→ **Extract**
----

Thus, when it shall be inquired, what is man?

We say, he is a material being, organized after a peculiar manner; conformed to a certain mode of thinking—of feeling; capable of modification in certain modes peculiar to himself—to his organization— to that particular combination of matter which is found assembled in him.

If, again, it be asked, what origin we give to beings of the human species?

We reply, that, like all other beings, man is a production of Nature, who resembles them in some respects, and finds himself submitted to the same laws; who differs from them in other respects, and follows particular laws, determined by the diversity of his conformation.

If, then, it be demanded, whence came man?

We answer, our experience on this head does not capacitate us to resolve the question: but that it cannot interest us, as it suffices for us to know that man exists; that he is so constituted, as to be competent to the effects we witness.

----

→ **Data section**
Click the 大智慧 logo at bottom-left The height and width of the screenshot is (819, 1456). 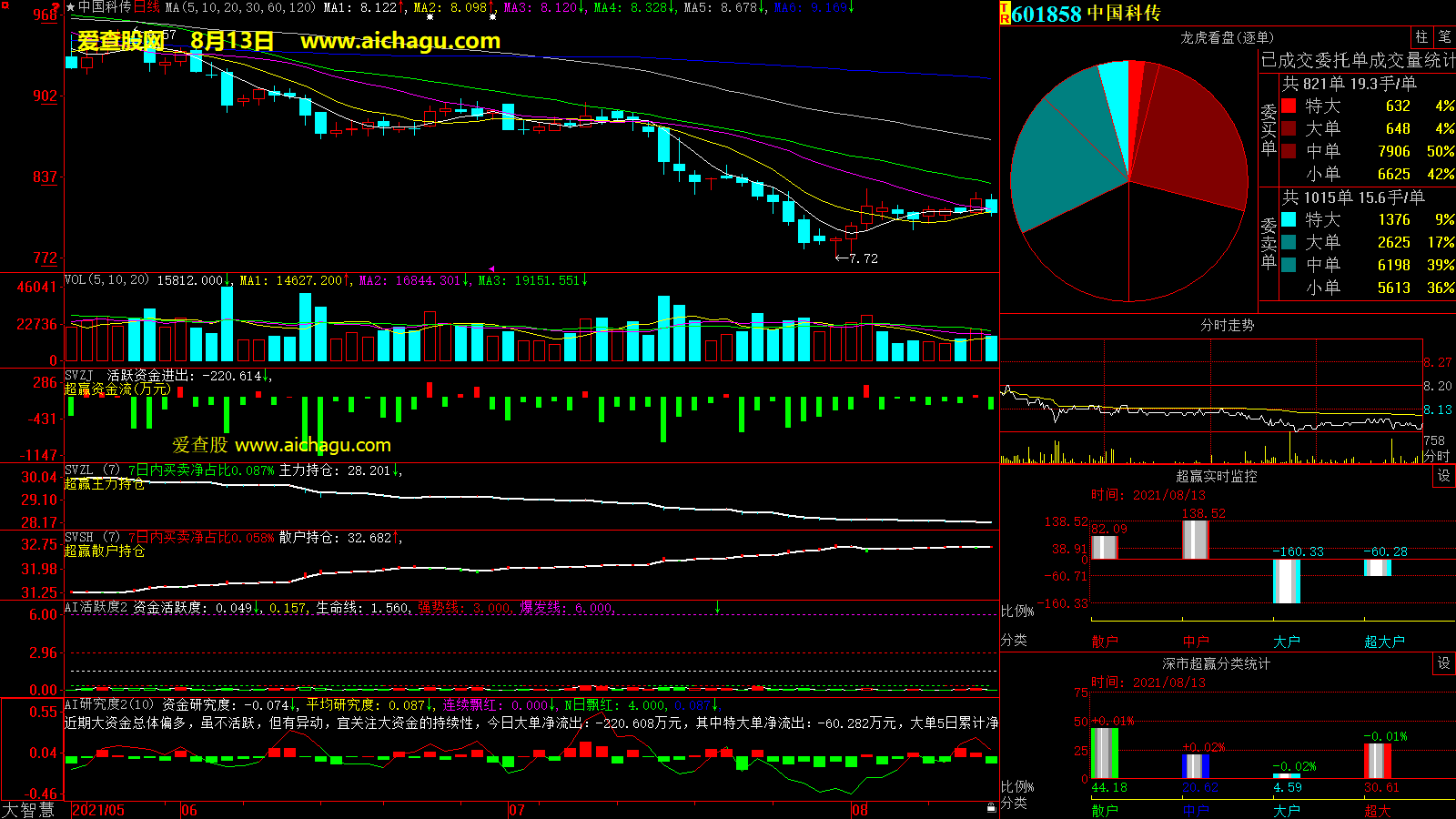pyautogui.click(x=28, y=809)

----

→ **Given request**
Reproduce the stretch of the passage about what man is from "We say, he is" through "whence came man?", substituting "creatures" for every occurrence of "beings".

→ **Answer**
We say, he is a material being, organized after a peculiar manner; conformed to a certain mode of thinking—of feeling; capable of modification in certain modes peculiar to himself—to his organization— to that particular combination of matter which is found assembled in him.

If, again, it be asked, what origin we give to creatures of the human species?

We reply, that, like all other creatures, man is a production of Nature, who resembles them in some respects, and finds himself submitted to the same laws; who differs from them in other respects, and follows particular laws, determined by the diversity of his conformation.

If, then, it be demanded, whence came man?